Residents especially those between central and surrounding municipalities have different willingness to pay for traveling time. Compared with the central municipality, residents in the surrounding municipality are willing to pay 24 CNY ($3.42) more to choose services with short traveling time from home. This can be explained by the primary care facilities having not yet been fully configured in the surrounding municipality. Since one public healthcare facilities provides health services to residents within an area of 0.11 km2 in Qiaokou, but within an area of 3.58 km2 in Jiangxia [21, 36]. Therefore, more primary care facilities should be strategically set up in the surrounding municipality to improve the structural accessibility of healthcare services. Moreover, as telemedicine can overcome geographical barriers and increase access to healthcare services [21], it can be fully utilized to suit residents’ practical needs for convenient primary healthcare services.
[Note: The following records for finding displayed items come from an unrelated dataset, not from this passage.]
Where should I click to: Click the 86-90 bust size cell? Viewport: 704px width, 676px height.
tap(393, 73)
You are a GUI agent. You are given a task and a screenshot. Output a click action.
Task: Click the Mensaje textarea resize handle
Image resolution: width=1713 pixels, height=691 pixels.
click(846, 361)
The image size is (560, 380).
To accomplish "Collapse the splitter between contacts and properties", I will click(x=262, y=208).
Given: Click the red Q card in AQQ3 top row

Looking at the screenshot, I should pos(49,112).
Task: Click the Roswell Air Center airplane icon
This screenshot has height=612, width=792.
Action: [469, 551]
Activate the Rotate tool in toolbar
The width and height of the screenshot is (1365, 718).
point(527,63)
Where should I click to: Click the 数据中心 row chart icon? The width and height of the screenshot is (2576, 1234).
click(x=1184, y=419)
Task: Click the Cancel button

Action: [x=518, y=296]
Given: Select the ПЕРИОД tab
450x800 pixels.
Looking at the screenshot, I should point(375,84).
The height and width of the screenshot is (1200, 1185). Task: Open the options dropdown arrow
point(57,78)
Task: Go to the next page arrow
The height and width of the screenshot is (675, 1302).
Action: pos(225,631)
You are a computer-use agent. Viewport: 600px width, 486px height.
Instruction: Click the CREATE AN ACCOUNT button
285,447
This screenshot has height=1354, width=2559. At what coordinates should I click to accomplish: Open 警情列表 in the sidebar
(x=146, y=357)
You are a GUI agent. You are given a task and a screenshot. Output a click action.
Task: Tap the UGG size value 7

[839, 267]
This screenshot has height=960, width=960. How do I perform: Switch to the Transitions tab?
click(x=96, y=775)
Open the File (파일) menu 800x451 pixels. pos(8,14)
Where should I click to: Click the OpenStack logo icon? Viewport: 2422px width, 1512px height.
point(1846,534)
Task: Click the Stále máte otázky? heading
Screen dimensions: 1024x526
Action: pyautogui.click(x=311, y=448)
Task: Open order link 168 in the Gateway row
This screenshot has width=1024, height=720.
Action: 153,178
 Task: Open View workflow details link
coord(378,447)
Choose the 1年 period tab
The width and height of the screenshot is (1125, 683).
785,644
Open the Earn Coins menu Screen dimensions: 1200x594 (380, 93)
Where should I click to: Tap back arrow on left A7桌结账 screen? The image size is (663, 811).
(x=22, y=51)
This study has several limitations. First, WTP we calculated was an estimate of the relative utility of services but not the true WTP. Second, due to limited sample sizes, we only investigated whether preferences for primary care facilities varied between central and surrounding municipalities. We did not investigate whether preferences varied across other subgroups such as educational level. Third, though we had 680 respondents who were community residents, it may not be able to broadly represent the population in Wuhan, which is a major target city for population migration in China. By recognizing that we were not able to capture the preferences of those migrants, it should be cautious to generate policy implications completely based on this study.

Conclusion

The findings of this study have implications for the allocation of primary healthcare resources. Based on the respondents’ preferences, a conclusion can be drawn that residents generally considered factors concerned with the medical treatment type, price, and convenience. To guide residents to receive chronic disease management services in primary care facilities, the above basic needs were suggested to be fulfilled. Providing closer primary healthcare services for residents especially for those in surrounding areas and balancing the resource allocation between TCM and modern medicine is worthy of consideration by policy makers.